## JOB
How many lines of the material below contain the string "column"? Case counts. Reply with the number only.

## SOURCE RECORDS
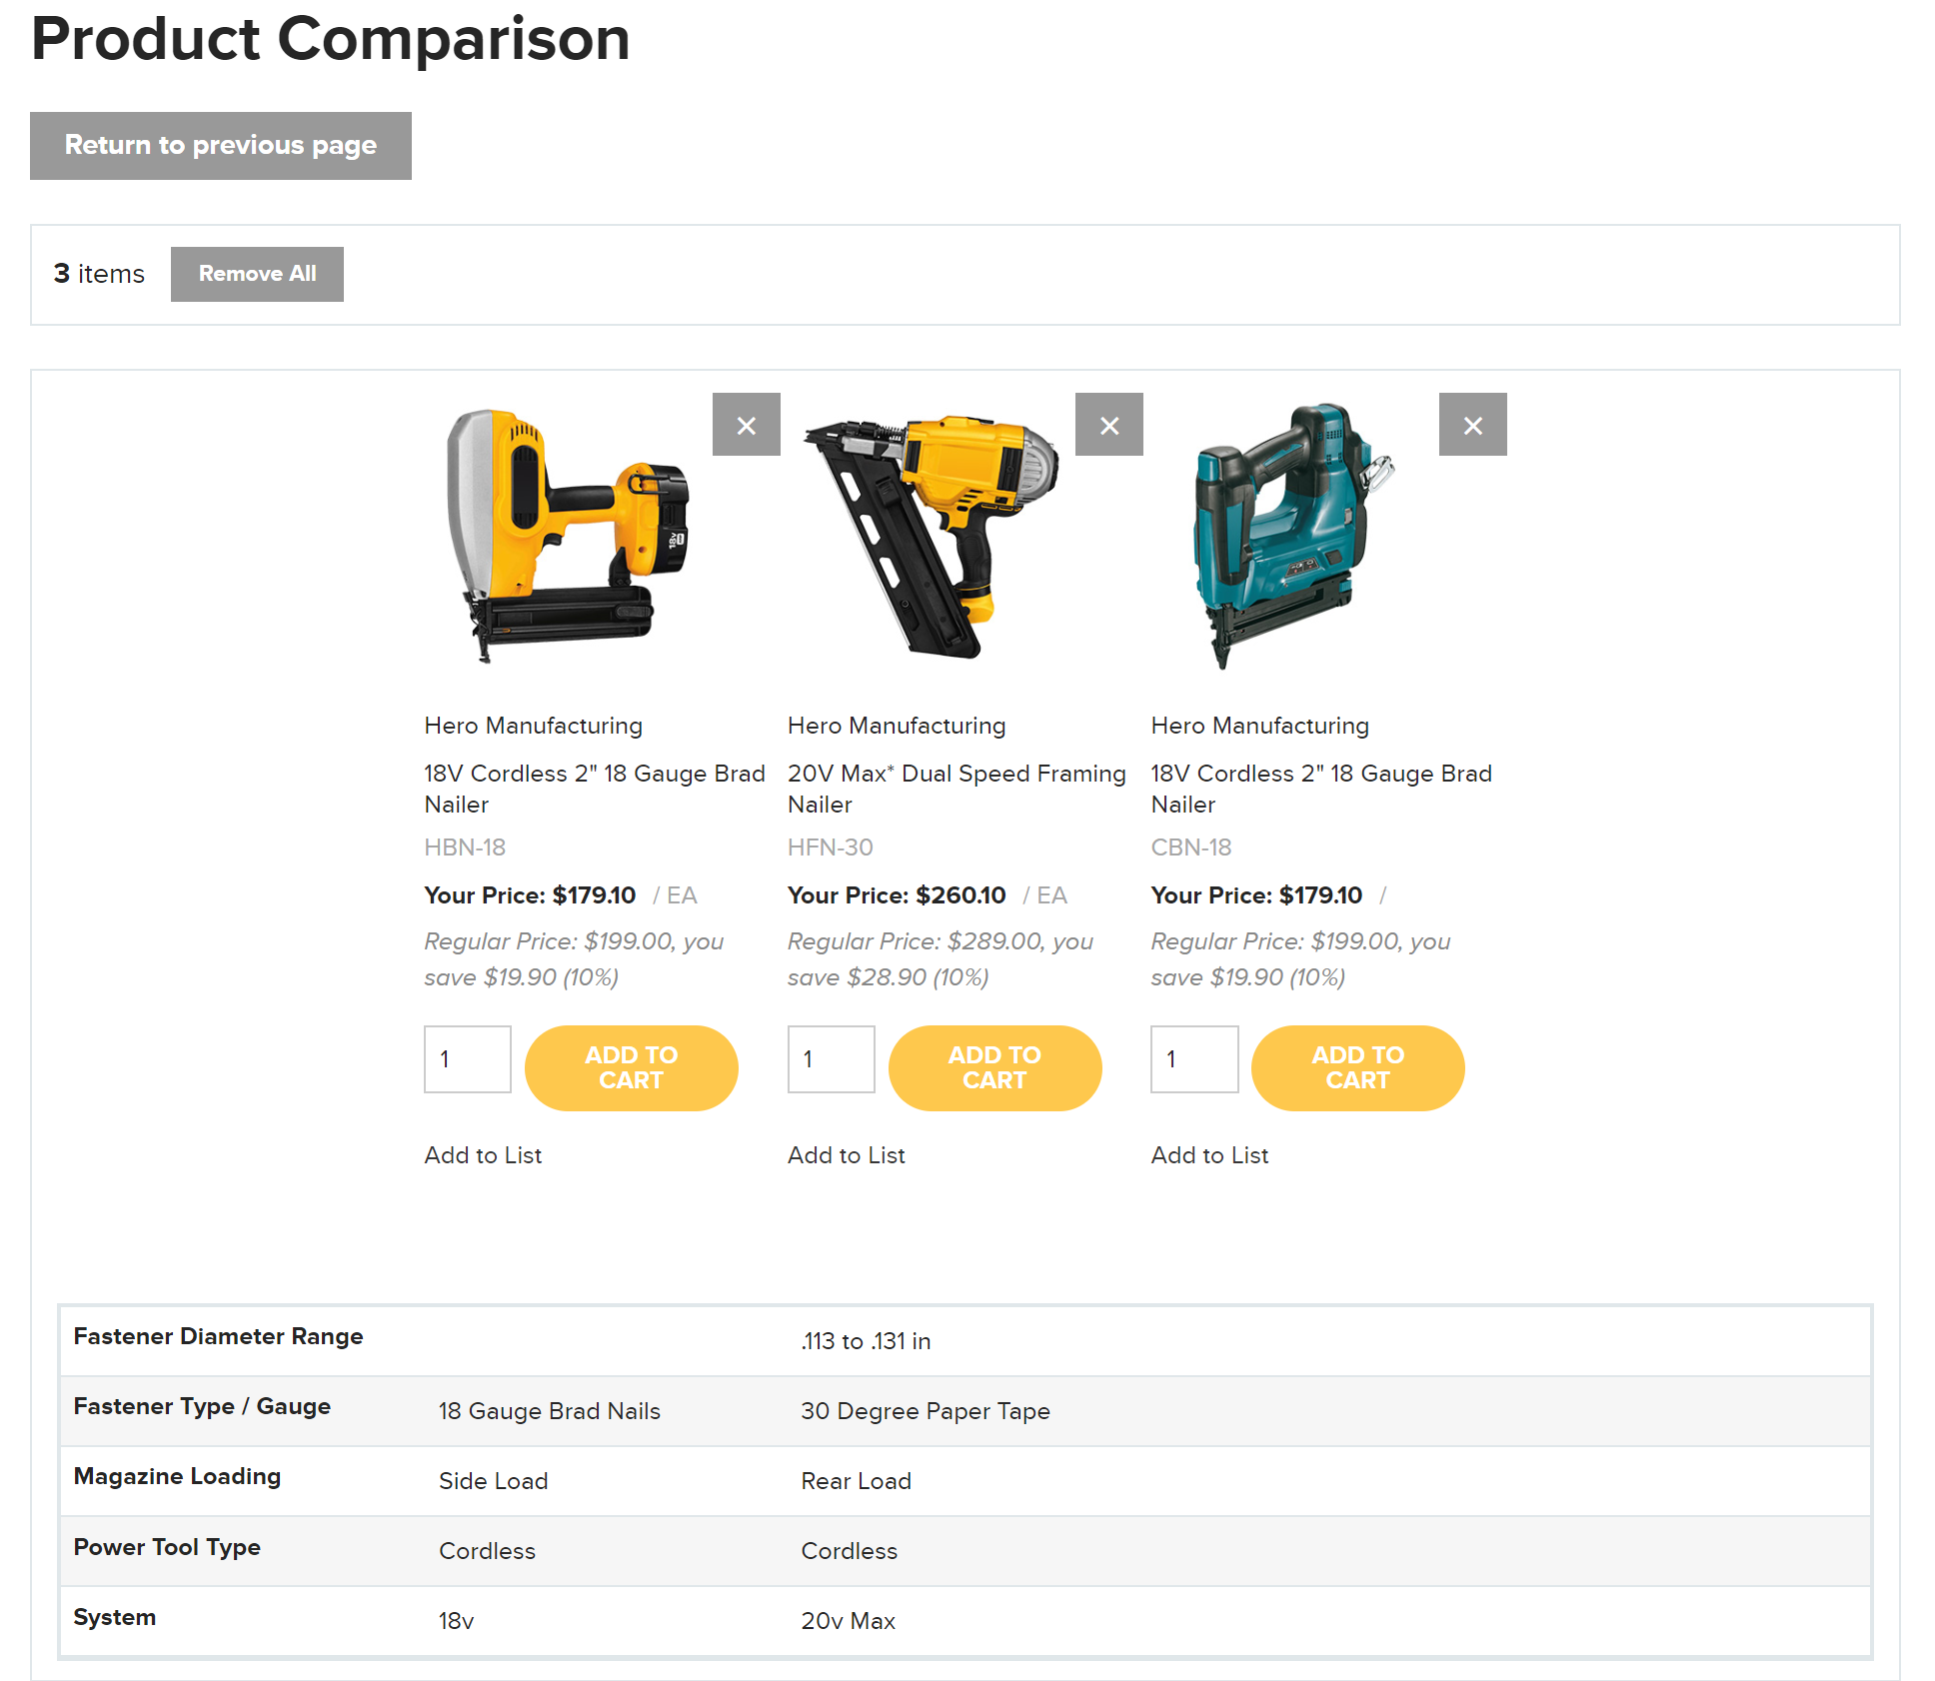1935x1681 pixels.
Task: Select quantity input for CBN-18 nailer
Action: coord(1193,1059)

--

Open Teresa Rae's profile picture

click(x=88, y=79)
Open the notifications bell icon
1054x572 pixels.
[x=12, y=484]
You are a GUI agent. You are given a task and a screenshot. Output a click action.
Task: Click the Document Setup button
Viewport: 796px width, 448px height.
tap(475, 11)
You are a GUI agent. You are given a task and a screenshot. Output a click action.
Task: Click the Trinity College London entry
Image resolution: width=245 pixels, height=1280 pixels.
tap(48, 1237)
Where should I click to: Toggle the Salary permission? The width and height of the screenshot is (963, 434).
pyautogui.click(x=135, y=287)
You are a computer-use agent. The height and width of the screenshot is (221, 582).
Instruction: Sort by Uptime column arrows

==

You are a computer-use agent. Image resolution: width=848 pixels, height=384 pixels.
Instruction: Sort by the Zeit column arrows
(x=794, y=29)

## ANSWER BELOW
2